## Prompt
Copy out the listing word for word, the stretch from the line containing "Where should I click to: Click the plus" through the line containing "point(135,119)", both of those lines included.

___ Stored data

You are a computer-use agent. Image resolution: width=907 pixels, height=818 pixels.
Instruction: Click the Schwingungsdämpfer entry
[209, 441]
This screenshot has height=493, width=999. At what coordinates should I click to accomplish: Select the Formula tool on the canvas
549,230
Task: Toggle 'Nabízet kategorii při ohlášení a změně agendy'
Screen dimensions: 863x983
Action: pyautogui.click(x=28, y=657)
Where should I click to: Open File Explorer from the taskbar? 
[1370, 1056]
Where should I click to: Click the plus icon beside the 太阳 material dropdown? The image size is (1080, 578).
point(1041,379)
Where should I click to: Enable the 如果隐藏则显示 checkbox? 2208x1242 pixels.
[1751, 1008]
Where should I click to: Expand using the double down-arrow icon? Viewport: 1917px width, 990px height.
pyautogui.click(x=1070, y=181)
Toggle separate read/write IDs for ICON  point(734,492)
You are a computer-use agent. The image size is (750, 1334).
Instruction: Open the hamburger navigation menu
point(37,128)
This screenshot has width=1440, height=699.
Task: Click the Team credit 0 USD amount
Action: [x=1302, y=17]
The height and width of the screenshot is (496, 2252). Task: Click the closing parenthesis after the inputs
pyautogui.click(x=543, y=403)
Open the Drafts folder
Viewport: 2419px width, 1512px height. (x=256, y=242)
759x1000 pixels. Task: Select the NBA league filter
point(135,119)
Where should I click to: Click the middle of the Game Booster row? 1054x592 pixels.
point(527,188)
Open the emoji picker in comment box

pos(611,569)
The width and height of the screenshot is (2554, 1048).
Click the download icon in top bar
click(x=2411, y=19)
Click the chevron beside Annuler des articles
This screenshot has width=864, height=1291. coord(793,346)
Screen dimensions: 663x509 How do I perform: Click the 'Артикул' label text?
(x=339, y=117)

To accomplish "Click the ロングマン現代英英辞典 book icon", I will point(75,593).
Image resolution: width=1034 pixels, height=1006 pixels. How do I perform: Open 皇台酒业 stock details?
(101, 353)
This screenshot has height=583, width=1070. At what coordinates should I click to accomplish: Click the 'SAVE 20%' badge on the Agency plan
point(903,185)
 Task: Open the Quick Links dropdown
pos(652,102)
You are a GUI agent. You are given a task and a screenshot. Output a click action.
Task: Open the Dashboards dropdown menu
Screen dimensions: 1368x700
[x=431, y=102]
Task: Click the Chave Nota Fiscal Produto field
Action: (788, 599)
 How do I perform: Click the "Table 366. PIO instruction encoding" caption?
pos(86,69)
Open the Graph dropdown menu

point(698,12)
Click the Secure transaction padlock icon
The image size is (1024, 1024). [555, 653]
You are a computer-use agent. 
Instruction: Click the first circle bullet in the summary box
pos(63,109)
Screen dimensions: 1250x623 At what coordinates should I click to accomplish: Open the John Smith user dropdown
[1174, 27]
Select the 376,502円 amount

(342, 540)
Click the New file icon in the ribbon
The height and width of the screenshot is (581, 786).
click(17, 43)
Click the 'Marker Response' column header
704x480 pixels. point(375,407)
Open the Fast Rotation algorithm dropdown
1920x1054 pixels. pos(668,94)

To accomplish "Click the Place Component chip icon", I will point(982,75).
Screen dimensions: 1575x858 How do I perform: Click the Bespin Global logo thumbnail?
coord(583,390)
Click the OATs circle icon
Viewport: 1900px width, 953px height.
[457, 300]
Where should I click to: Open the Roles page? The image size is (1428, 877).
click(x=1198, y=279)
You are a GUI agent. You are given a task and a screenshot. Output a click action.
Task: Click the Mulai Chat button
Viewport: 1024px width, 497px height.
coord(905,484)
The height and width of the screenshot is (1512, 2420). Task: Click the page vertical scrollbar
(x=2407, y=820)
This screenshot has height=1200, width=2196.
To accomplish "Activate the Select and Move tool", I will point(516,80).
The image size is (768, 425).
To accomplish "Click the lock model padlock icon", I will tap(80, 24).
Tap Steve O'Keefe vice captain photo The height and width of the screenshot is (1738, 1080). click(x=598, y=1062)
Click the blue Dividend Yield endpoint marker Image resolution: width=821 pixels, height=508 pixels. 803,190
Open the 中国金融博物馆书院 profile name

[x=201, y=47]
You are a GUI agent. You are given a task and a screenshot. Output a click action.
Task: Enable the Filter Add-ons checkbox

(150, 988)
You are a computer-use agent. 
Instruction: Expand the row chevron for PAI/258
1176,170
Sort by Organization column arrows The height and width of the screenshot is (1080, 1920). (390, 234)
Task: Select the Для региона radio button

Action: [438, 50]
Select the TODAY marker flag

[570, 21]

______

## Final result
Where should I click to: Click the plus icon beside the 太阳 material dropdown? The image size is (1080, 578).
point(1041,379)
Where should I click to: Enable the 如果隐藏则显示 checkbox? 2208x1242 pixels.
[1751, 1008]
Where should I click to: Expand using the double down-arrow icon? Viewport: 1917px width, 990px height.
pyautogui.click(x=1070, y=181)
Toggle separate read/write IDs for ICON  point(734,492)
You are a computer-use agent. The image size is (750, 1334).
Instruction: Open the hamburger navigation menu
point(37,128)
This screenshot has width=1440, height=699.
Task: Click the Team credit 0 USD amount
Action: [x=1302, y=17]
The height and width of the screenshot is (496, 2252). Task: Click the closing parenthesis after the inputs
pyautogui.click(x=543, y=403)
Open the Drafts folder
Viewport: 2419px width, 1512px height. (x=256, y=242)
759x1000 pixels. Task: Select the NBA league filter
point(135,119)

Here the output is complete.